__EXERCISE DETAILS__
Copy the listing from the line with "Click the washbasin sink in the washroom" through the end, swapping "label" for "tag" and keeping everything else the same.

START SUPPLIED INFORMATION

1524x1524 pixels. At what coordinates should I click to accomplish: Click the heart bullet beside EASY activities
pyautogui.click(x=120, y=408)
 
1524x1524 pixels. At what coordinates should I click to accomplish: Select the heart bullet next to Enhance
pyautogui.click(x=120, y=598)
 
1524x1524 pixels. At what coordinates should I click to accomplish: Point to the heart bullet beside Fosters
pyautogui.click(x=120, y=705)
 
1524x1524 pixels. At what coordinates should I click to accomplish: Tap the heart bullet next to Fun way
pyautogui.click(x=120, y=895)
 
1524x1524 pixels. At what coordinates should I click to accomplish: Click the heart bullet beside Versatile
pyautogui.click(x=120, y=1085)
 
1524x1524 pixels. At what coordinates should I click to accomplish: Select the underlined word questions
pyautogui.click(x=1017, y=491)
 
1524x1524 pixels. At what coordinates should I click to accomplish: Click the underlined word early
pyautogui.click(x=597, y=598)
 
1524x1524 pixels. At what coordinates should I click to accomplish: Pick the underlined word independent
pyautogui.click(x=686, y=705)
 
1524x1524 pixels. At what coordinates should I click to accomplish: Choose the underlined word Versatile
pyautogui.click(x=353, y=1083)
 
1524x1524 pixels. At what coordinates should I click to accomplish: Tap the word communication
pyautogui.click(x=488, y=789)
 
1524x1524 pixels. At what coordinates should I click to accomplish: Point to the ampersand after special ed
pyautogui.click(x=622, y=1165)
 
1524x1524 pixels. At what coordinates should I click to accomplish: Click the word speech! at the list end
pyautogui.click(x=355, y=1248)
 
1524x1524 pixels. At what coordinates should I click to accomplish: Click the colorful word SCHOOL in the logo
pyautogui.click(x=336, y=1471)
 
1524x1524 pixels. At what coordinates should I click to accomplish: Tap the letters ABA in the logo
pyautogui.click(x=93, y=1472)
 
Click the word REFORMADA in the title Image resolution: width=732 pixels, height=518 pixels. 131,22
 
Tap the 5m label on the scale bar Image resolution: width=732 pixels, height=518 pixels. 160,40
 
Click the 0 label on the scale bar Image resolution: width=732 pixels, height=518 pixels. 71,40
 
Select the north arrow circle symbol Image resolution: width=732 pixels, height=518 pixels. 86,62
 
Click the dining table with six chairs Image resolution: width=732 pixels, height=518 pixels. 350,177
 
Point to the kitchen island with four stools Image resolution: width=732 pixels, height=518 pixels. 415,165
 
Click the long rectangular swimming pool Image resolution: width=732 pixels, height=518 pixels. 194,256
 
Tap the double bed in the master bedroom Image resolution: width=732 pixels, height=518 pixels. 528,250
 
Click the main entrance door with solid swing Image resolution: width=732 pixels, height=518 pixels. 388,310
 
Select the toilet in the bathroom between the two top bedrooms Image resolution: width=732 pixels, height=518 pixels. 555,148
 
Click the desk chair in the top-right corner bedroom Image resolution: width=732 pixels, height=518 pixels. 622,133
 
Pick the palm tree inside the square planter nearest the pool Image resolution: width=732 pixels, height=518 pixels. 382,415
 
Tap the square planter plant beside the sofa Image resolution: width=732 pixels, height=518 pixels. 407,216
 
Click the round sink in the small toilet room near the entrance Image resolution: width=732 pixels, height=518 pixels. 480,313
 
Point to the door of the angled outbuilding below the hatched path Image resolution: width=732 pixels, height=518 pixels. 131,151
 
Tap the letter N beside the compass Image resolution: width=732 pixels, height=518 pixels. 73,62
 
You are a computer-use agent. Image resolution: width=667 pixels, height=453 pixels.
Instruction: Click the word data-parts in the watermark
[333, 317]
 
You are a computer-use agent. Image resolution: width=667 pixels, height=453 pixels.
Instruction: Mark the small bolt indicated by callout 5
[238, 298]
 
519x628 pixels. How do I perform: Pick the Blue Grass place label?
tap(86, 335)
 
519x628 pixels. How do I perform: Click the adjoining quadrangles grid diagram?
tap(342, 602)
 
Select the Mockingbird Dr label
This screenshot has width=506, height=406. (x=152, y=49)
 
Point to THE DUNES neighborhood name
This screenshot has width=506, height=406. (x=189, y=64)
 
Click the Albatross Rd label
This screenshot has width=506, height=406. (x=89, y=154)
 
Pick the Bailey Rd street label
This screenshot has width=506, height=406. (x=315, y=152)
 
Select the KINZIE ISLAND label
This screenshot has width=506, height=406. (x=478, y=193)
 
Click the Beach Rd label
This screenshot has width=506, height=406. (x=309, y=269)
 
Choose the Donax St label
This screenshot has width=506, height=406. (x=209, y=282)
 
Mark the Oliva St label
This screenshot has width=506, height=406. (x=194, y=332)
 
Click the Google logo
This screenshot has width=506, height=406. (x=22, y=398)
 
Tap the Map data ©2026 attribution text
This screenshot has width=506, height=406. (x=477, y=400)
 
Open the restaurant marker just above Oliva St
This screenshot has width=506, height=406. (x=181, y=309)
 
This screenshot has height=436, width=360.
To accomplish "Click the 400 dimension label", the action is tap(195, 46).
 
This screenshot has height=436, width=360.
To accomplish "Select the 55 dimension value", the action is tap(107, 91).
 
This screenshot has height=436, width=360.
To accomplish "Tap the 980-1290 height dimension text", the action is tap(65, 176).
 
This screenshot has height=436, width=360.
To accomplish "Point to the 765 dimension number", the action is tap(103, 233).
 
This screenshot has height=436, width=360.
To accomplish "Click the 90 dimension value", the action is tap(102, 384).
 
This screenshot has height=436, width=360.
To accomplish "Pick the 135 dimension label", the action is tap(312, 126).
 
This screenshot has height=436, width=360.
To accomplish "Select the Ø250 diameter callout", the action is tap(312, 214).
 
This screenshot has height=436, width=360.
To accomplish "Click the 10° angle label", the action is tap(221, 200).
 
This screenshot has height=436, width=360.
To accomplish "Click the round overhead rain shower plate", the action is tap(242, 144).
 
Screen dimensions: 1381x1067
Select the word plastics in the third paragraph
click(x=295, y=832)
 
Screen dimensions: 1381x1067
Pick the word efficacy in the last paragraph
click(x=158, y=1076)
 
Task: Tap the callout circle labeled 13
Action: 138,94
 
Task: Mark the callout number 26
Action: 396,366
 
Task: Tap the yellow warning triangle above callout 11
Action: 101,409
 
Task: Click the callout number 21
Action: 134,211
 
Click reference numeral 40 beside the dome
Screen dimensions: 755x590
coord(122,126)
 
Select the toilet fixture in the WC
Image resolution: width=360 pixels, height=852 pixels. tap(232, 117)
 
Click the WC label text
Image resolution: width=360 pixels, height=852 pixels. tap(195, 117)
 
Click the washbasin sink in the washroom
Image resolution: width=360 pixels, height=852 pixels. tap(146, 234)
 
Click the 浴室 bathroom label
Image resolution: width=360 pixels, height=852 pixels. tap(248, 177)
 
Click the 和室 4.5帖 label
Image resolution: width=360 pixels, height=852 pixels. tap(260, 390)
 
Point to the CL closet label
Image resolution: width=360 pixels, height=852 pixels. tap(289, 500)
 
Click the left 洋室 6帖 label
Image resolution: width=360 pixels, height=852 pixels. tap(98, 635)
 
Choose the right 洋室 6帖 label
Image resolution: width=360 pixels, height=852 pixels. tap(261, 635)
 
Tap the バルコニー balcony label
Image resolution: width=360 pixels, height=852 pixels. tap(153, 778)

END SUPPLIED INFORMATION

__RESULT__
Click the washbasin sink in the washroom
Image resolution: width=360 pixels, height=852 pixels. tap(146, 234)
 
Click the 浴室 bathroom tag
Image resolution: width=360 pixels, height=852 pixels. tap(248, 177)
 
Click the 和室 4.5帖 tag
Image resolution: width=360 pixels, height=852 pixels. tap(260, 390)
 
Point to the CL closet tag
Image resolution: width=360 pixels, height=852 pixels. tap(289, 500)
 
Click the left 洋室 6帖 tag
Image resolution: width=360 pixels, height=852 pixels. tap(98, 635)
 
Choose the right 洋室 6帖 tag
Image resolution: width=360 pixels, height=852 pixels. tap(261, 635)
 
Tap the バルコニー balcony tag
Image resolution: width=360 pixels, height=852 pixels. tap(153, 778)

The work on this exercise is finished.